In un certo senso, il ritmo del cambiamento dal 2002 è stato maggiore in Belgio, come è evidente dalla recente estensione della legge sulla eutanasia ai bambini.

Il Belgio offre insegnamenti chiari per altre giurisdizioni che stanno prendendo in considerazione la legalizzazione del suicidio assistito o dell’eutanasia. Uno di questi è che la legislazione che è stata promossa come necessaria per una maggiore chiarezza, trasparenza e controllo delle pratiche di fine vita, non ha soddisfatto le aspettative.
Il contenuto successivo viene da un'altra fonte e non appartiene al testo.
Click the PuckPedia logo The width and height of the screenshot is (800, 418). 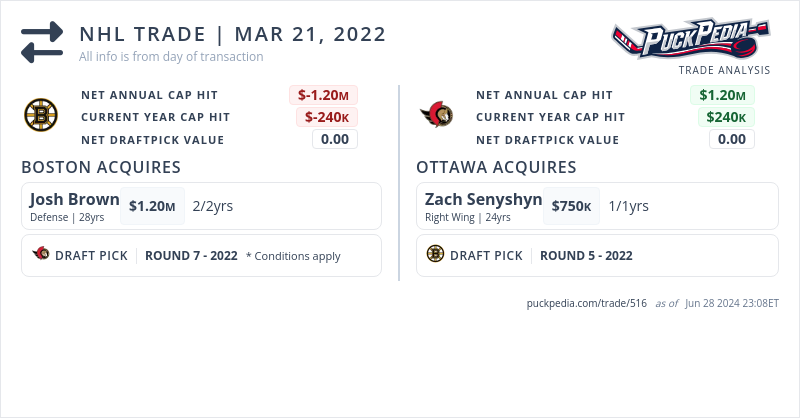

La ricerca indipendente sul processo decisionale di fine vita in Belgio offre alcune informazioni su ciò che sta accadendo. Ciò dimostra, ad esempio, che il sistema di relazioni ufficiali e il lavoro della Commissione federale in Belgio non offrono né trasparenza né controllo.

Invece, sembrano fornire solo l’illusione del controllo.

Le prove che emergono in Belgio dimostrano anche che una volta superata la barriera della legalizzazione, la pratica tende a sviluppare una dinamica propria e che possono derivare conseguenze impreviste e inopportune. Ciò era in linea con quanto previsto, nonostante le rassicurazioni in senso contrario.

Ciò significa che l’unico modo sicuro per evitare queste conseguenze è di resistere alle chiamate per legalizzare l’eutanasia o il suicidio assistito e invece investire nelle cure palliative e nella ricerca sulle pratiche di fine vita, sottolineando al contempo la preziosità della vita umana.

Questo libro è stato messo insieme allo scopo di trarre insegnamenti dall’esperienza belga per altri paesi. Ma fornisce anche un’opportunità per avvocati, filosofi, bioeticisti e medici belgi per riflettere e discutere l’argomento.

È importante sottolineare che, mentre il libro ha identificato meccanismi nella pratica medica e nella società che incoraggiano l’espansione dell’eutanasia e il superamento delle restrizioni, tali cambiamenti non sono inevitabili. Un cambiamento di direzione è sempre possibile e, se dovesse accadere, ciò avverrà a causa delle parole e delle azioni di persone che hanno espresso insoddisfazione per lo status quo. La speranza dei redattori è che questo libro promuova un rinnovato dibattito in Belgio e a livello internazionale sulle leggi sull’eutanasia o sul suicidio assistito e incoraggino a coloro che resistono normalizzazione della eutanasia. Vale anche per l’Italia.